◆ **TASK ITEM**
Write out every entry precisely as given, leaving the pictures out.

Saved data entries:
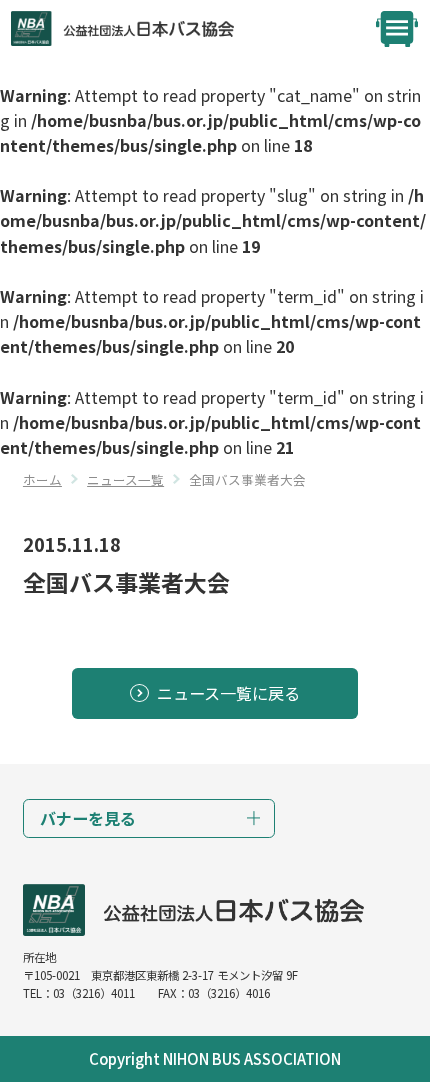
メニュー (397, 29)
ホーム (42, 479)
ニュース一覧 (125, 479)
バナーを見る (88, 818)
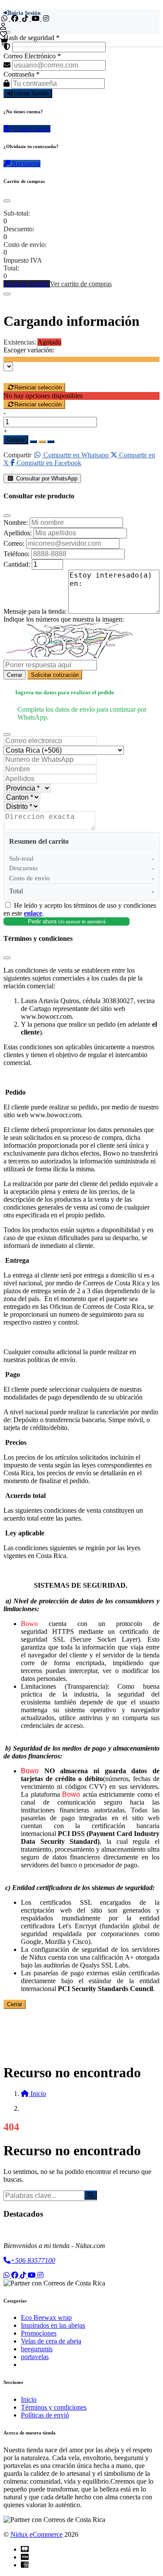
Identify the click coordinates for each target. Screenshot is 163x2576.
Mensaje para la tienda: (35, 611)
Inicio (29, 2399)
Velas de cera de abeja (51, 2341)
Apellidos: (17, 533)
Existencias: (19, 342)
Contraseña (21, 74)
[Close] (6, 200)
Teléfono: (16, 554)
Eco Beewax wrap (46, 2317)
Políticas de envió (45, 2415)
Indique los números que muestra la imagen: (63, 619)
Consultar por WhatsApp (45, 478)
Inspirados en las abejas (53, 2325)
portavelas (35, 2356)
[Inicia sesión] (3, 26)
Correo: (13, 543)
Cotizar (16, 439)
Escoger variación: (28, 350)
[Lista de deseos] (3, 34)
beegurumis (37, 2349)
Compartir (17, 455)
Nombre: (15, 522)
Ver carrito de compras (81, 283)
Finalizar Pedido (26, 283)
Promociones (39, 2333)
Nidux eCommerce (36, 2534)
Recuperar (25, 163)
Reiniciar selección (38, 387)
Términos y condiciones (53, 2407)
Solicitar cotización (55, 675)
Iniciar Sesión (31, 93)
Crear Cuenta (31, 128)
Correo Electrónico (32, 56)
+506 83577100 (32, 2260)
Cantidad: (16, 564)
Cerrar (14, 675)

◆ **WRITTEN SOLUTION**
メニュー (397, 29)
ホーム (42, 479)
ニュース一覧 (125, 479)
バナーを見る (88, 818)
Identify the click coordinates for each target. Screenshot is 163x2576.
Mensaje para la tienda: (35, 611)
Inicio (29, 2399)
Velas de cera de abeja (51, 2341)
Apellidos: (17, 533)
Existencias: (19, 342)
Contraseña (21, 74)
[Close] (6, 200)
Teléfono: (16, 554)
Eco Beewax wrap (46, 2317)
Políticas de envió (45, 2415)
Indique los números que muestra la imagen: (63, 619)
Consultar por WhatsApp (45, 478)
Inspirados en las abejas (53, 2325)
portavelas (35, 2356)
[Inicia sesión] (3, 26)
Correo: (13, 543)
Cotizar (16, 439)
Escoger variación: (28, 350)
[Lista de deseos] (3, 34)
beegurumis (37, 2349)
Compartir (17, 455)
Nombre: (15, 522)
Ver carrito de compras (81, 283)
Finalizar Pedido (26, 283)
Promociones (39, 2333)
Nidux eCommerce (36, 2534)
Recuperar (25, 163)
Reiniciar selección (38, 387)
Términos y condiciones (53, 2407)
Solicitar cotización (55, 675)
Iniciar Sesión (31, 93)
Crear Cuenta (31, 128)
Correo Electrónico (32, 56)
+506 83577100 (32, 2260)
Cantidad: (16, 564)
Cerrar (14, 675)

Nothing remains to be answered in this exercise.